We have failed this stress test, and the reasons for this failure are systemic and wide-ranging.

Astounding health and economic disparities pre-date the pandemic; existing disparities have only been further exacerbated by the pandemic. Systemic underinvestment and discriminatory practices such as redlining mean that Black communities are more likely to be densely populated, lack healthy food options and recreational spaces, and have lower access to health care services. These conditions contribute to higher rates of chronic conditions, including obesity and kidney disease, among people of color – conditions that exacerbate the severity of COVID-19 disease. According to Brookings, Black Americans represent about one fourth of all public transit users and a large share of essential workers, such as 30% of bus drivers and 20% of food service workers. These jobs often cannot be done from home, increasing exposure risk. Furthermore, these jobs were hardest hit by the recession.
The impact of the pandemic on communities of color goes far beyond health care. The pandemic is also a criminal justice issue, for example. Overcrowding has made poorly prepared prisons and jails epicenters of the pandemic, which has a disproportionate impact on people of color. Prisons and correctional facilities have had high numbers of cases and have had to grapple with a shortage of masks and medical equipment. One study found that the case rate for prisoners was 5.5 times higher than the US population case rate. Despites calls to reduce the number of people in jails or prisons in the early days of the pandemic, few states took steps to do so. Incredibly, 80% of those who died from the virus in Texas county jails had never been convicted of a crime. Since Black Americans are more likely to be incarcerated or held in jail because of cash bonds, the high case rate in prisons has a significant impact particularly on Black people.

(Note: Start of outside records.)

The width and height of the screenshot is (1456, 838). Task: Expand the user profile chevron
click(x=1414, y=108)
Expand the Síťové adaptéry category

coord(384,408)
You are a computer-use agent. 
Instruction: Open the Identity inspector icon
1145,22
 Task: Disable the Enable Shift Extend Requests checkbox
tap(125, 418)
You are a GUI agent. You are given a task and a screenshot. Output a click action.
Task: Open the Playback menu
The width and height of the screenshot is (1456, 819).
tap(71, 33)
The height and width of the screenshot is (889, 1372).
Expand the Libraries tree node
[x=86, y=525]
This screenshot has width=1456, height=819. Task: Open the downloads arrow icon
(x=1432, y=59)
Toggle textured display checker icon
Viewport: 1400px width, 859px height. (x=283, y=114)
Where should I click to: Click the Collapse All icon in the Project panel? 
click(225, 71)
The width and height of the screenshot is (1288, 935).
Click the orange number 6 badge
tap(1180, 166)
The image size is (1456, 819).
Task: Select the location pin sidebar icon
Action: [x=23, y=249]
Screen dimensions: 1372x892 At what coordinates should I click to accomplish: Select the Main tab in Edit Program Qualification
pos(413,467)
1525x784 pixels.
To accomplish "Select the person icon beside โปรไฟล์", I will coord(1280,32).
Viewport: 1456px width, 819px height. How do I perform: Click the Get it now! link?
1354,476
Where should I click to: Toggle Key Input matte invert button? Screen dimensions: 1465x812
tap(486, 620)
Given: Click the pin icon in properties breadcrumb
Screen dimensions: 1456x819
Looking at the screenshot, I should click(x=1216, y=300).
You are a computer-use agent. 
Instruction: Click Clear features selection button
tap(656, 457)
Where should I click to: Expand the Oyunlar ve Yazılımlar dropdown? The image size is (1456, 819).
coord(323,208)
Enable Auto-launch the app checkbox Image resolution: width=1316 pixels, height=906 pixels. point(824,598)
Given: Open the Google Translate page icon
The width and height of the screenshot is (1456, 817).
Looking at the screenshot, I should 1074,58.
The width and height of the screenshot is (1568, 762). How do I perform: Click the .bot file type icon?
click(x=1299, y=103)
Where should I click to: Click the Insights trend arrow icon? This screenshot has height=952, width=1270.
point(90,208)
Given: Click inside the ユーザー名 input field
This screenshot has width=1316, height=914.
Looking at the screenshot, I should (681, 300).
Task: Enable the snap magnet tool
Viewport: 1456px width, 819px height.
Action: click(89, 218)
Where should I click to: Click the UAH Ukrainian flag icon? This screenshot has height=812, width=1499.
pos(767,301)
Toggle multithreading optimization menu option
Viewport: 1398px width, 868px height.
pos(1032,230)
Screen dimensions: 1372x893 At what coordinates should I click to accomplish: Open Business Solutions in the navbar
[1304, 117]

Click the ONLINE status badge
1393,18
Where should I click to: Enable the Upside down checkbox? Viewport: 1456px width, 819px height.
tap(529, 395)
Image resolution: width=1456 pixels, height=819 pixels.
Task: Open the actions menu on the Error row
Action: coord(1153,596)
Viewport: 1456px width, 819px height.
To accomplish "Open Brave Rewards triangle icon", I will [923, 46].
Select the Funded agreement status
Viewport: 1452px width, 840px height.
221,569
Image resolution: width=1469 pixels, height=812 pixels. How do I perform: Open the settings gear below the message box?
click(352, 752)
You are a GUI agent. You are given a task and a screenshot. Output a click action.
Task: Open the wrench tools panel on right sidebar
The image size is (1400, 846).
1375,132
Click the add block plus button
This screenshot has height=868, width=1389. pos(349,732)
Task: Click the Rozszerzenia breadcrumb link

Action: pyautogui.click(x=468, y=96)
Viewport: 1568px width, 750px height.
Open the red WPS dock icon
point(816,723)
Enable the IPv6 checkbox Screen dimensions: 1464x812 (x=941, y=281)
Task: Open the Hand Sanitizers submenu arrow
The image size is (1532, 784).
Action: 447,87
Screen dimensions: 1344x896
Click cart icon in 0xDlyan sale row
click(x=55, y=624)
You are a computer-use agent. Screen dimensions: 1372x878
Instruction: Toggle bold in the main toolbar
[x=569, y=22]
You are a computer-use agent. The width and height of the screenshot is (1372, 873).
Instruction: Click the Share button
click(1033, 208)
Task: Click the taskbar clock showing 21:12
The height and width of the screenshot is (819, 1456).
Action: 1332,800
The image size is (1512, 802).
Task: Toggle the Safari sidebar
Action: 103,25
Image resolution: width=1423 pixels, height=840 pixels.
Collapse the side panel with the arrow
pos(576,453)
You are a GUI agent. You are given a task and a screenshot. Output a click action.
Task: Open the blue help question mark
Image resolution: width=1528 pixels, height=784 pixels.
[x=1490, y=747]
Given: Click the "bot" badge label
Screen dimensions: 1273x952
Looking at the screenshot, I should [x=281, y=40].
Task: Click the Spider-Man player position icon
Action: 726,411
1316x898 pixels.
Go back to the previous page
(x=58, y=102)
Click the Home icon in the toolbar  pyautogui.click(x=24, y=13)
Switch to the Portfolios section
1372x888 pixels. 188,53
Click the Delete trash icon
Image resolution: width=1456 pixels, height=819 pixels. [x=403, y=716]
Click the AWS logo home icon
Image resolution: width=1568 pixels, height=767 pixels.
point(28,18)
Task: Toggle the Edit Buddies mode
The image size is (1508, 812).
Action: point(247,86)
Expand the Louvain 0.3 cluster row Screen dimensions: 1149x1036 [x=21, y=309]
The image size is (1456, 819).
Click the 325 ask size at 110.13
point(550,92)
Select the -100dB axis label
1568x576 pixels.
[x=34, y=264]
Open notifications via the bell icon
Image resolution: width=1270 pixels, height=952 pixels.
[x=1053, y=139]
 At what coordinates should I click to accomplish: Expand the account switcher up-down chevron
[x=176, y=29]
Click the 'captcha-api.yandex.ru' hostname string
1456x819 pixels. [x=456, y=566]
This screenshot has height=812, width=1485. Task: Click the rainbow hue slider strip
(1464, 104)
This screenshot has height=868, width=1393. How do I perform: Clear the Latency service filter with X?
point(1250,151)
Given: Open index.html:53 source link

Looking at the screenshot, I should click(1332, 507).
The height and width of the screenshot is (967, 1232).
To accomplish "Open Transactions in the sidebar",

The solutions to these historic problems must be multi-faceted, extensive, and focused on upstream social determinants. Dr. Anand Parekh, Chief Medical Advisor of the Bipartisan Policy Center, stated at The Path Forward event that we must “learn the lessons that come out of the crisis that we are in right now… [and] make sure we invest in public health and fund and address social determinants of health.”
Our health care system should be more pandemic-resistant. In doing so, we can avoid exacerbating health disparities and help close existing ones. In the short-term, the federal government should extend substantial support to the states for public health efforts, economic stimulus and unemployment, and vaccine delivery. In addition, the federal government should create automatic triggers that adjust the Federal Medical Assistance Percentage (FMAP) based on economic markers. The states that receive the additional federal funds for Medicaid purposes must maintain Medicaid eligibility, thus helping to ensure low-income Americans continue to receive healthcare during economic downturns. Creating these funding triggers for recessions would make sure that low-income communities are protected without delay. Longer term solutions include investing more in minority communities to improve access to healthy foods, education, transportation, healthcare services, and housing, as well as reforming the criminal justice system.
Further, the medical and public health establishment must continue its work to rebuild its trustworthiness. The medical community has a long history of mistreating communities of color. For example, black patients are less likely to have a trusting relationship with their physicians and medicine, in part due to heinous examples of exploitation and discrimination (such as the Tuskegee syphilis study and the maternal mortality epidemic that disproportionately impacts Black women). The science of vaccine development may prove to be a relatively simple task compared to building the solidarity and trust necessary to make them effective.
There is light at the end of the tunnel. As Dr. Beverly Malone, President and CEO of the National League for Nursing, expressed at the Path Forward event, “this is an opportunity to make a difference and reimagine.” We must use the lessons we have learned from the pandemic to address deep seated inequities in health. Only by taking these inequities seriously will our health care system, economy, and communities return stronger and more resilient than they were before.